You have to suffer through some of the feigned intellectualism (“the lessons are anything but simple”: actually, they are exceedingly simple). But Ruth Marcus has a point. After a nod to presidential restraint and a Katrina reference (stick with me) she gets to this comparison between the Berlin airlift in 1948 and Baghdad:
But there are lessons from the airlift that should be more unsettling for those, like Obama, who want to be done with Iraq. The impulse of many Americans then, just as now, was to be finished with the entire project . . . Sixty years later, as Obama arrives in a prosperous, thriving Berlin, it is fair to wonder whether the Cold War might have unfolded differently had Truman decided not to draw the line there against Soviet aggression. The allure of quick and definite withdrawal from Iraq is evident. The reward of careful perseverance may become visible only in the long arc of history.

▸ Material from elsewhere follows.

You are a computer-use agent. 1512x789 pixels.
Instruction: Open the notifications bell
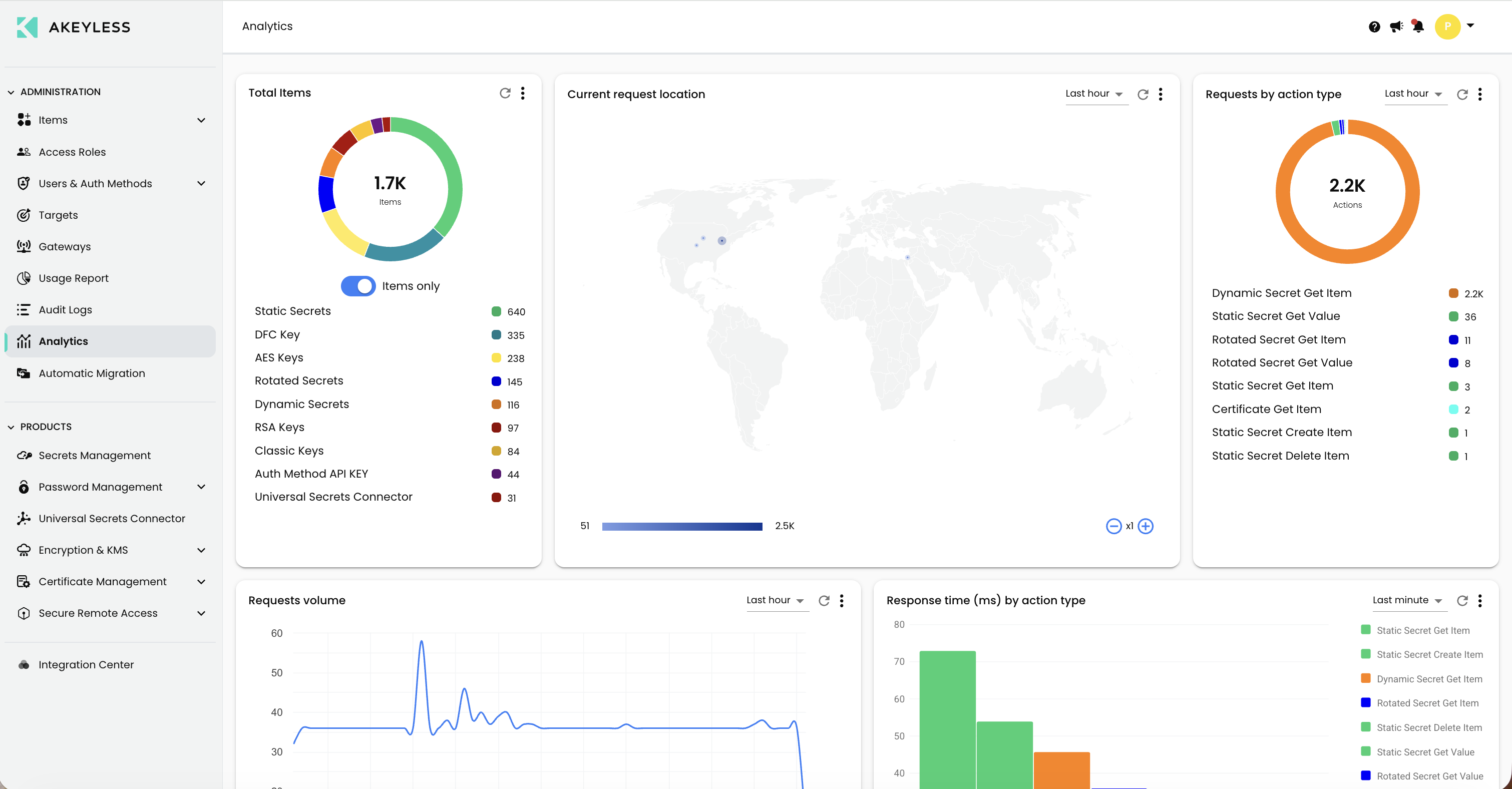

It is that larger historic and strategic argument I think John McCain would do well to make. America has defeated its enemies because we didn’t choose to desert allies and spend our money on “something else” that had a bigger political payoff domestically. We have defended freedom and beaten committed enemies (who observe how we act and see the degree of our resolve) even after we had made errors and suffered setbacks.
I don’t recall President Truman saying that, because others screwed up at Potsdam, he wasn’t going to bother with the mess of a divided Germany. All leaders in war and diplomacy are dealt a flawed hand, the results of their own errors and those who came before them. The issue is whether you fold because the hand is not what you had in mind or whether you make the best of it. What you don’t do is tell your enemies that you’d rather increase domestic spending than win a war you are already fighting. ( Should the Taliban check to see what Obama’s healthcare plan is going to cost to assess his determination to fight on in Afghanistan? How long before that war seems a poor use of funds that could be spent on, say, broadband for Houston?)
McCain would do well to talk about the demands of war, the virtue of perseverance, and the danger of defeat, which invariably emboldens your enemies. Voters might begin to wonder why only one candidate sees that it will be valuable to win a war. And McCain might even get some voters to think what would have happened if past presidents had taken the same approach.